Security & Identity

Gleaning security insights from audit logs with Log Analytics

March 24, 2023

https://storage.googleapis.com/gweb-cloudblog-publish/images/log_analytics_hero.max-2500x2500.jpg

Roy Arsan

Cloud Solutions Architect, Google

Charles Baer

Product Manager, Google Cloud

Cloud Audit logs serve a vital purpose in Google Cloud by helping customers meet their compliance and security requirements. Log Analytics, a recent feature addition to Cloud Logging, brings new capabilities to search, aggregate and transform logs at query time using the power of SQL. Together with predefined queries in Community Security Analytics, Log Analytics makes it easier than ever to get actionable insights from your Cloud Audit logs.

From logs to insights

Getting insights from audit logs can be a challenge as it involves numerous steps requiring different highly skilled teams and tooling. That challenge is compounded by the volume, variety and velocity of valuable logs. Cloud Logging can help in each step:

https://storage.googleapis.com/gweb-cloudblog-publish/images/2_Log_Analytics_HP1T4pP.max-2000x2000.jpg

Enable log collection: Cloud Logging collects all admin activity audit logs by default and at no extra cost. Users can enable Data Access Audit logs for specific services in order to meet their needs.
Aggregate with centralized log storage: Logs Router provides a compliant, secure, scalable, and reliable log collection and routing platform. By collecting and centrally storing audit log data in a dedicated Log Bucket, security teams can have necessary visibility over the entire department or organization by querying audit logs aggregated from different projects.
Analyze with ad hoc and aggregated insights: By supporting ad-hoc, query-time audit log analysis with full-text search index, security teams can quickly search logs for specific access attributes such as an IP address or a user name as part of their investigations. Aggregating and filtering audit logs over time can provide insights into access patterns and anomalies. This may include administrators’ activity, users data access, or network activity.
Visualize logs and insights – By visualizing the data over time, it can be easier to gain insight into important trends and detect anomalies.

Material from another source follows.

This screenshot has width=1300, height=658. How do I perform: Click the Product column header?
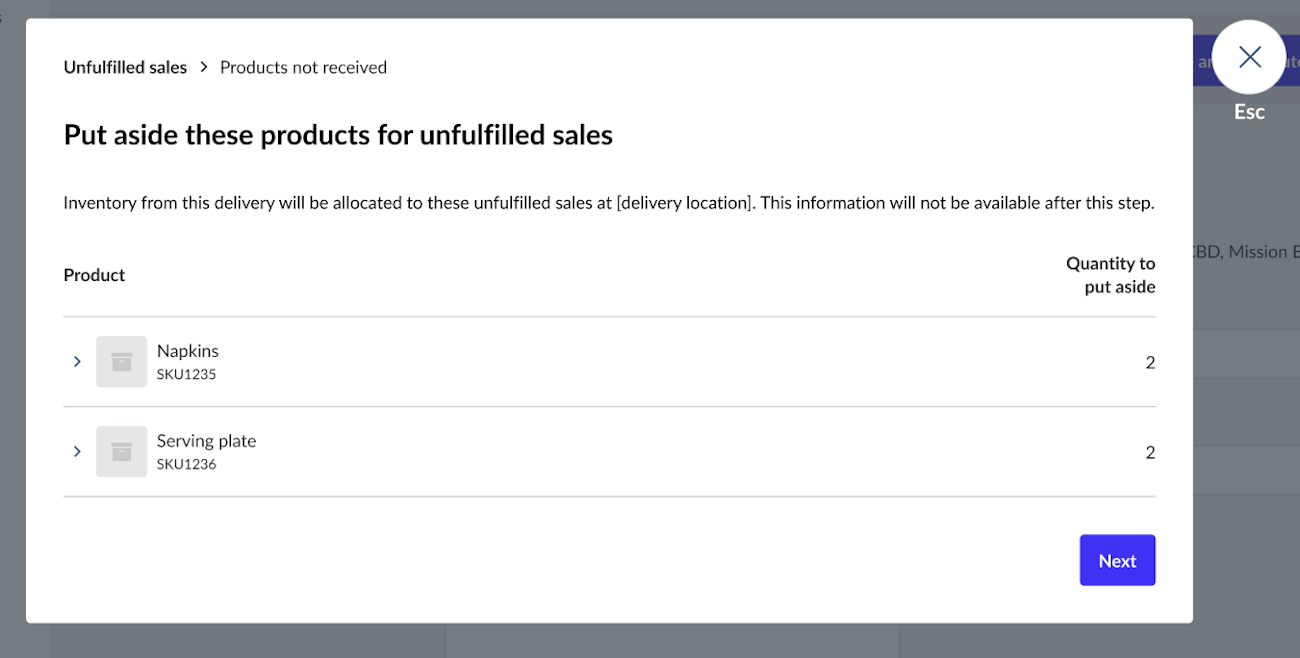tap(94, 275)
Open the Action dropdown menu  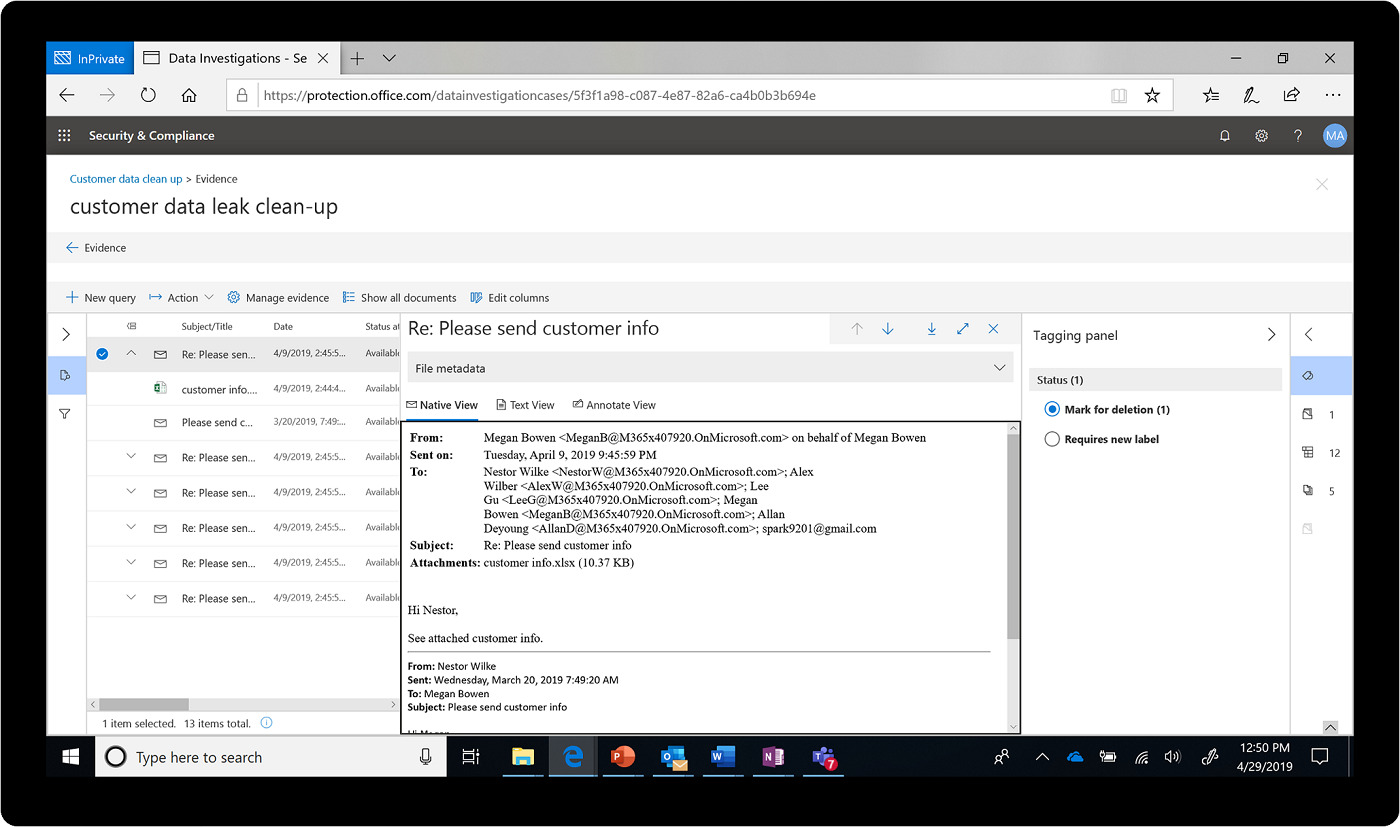(x=181, y=297)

Google Cloud’s security platform

Log Analytics in Cloud Logging provides an easy way for users to find and explore Cloud Audit logs. This is a great way to get started with analyzing your audit logs. Google Cloud’s security platform offers purpose-built security tools for automated threat detection, prevention and response capabilities:

Security Command Center – Managed threat detections and vulnerability findings by Security Command Center. You can use Log Analytics to further investigate these high-fidelity security signals from Security Command Center and correlate them with logs for decision-making.
Chronicle Security Operations – A complete threat detection, investigation and response platform across multi-cloud and on-premise environments. Chronicle provides security operations teams with cloud-scale security analytics, custom YARA-L as well as curated detections, context-rich investigation with threat intelligence, and SOAR playbooks to reduce response times.
Cloud Armor, BeyondCorp Enterprise and VPC Service Controls – Threat prevention with several tools to protect your applications from common threats like web attacks and DDoS using Cloud Armor, protect your users from malware, ransomware and phishing using BeyondCorp Enterprise, and protect your data from breach or exfiltration risk (including stolen credentials) using VPC Service Controls.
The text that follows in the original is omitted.